▼

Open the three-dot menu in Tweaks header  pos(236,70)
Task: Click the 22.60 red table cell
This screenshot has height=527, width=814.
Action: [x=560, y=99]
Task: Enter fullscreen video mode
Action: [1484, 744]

▲

WORK TO BE COMPLETED:
Find the line that contains "Task: Click the 22.60 red table cell". Write out that line and every line after it through the end of the data, exactly, and nothing else.

RESULT FOR THIS EXERCISE:
Task: Click the 22.60 red table cell
This screenshot has height=527, width=814.
Action: [x=560, y=99]
Task: Enter fullscreen video mode
Action: [1484, 744]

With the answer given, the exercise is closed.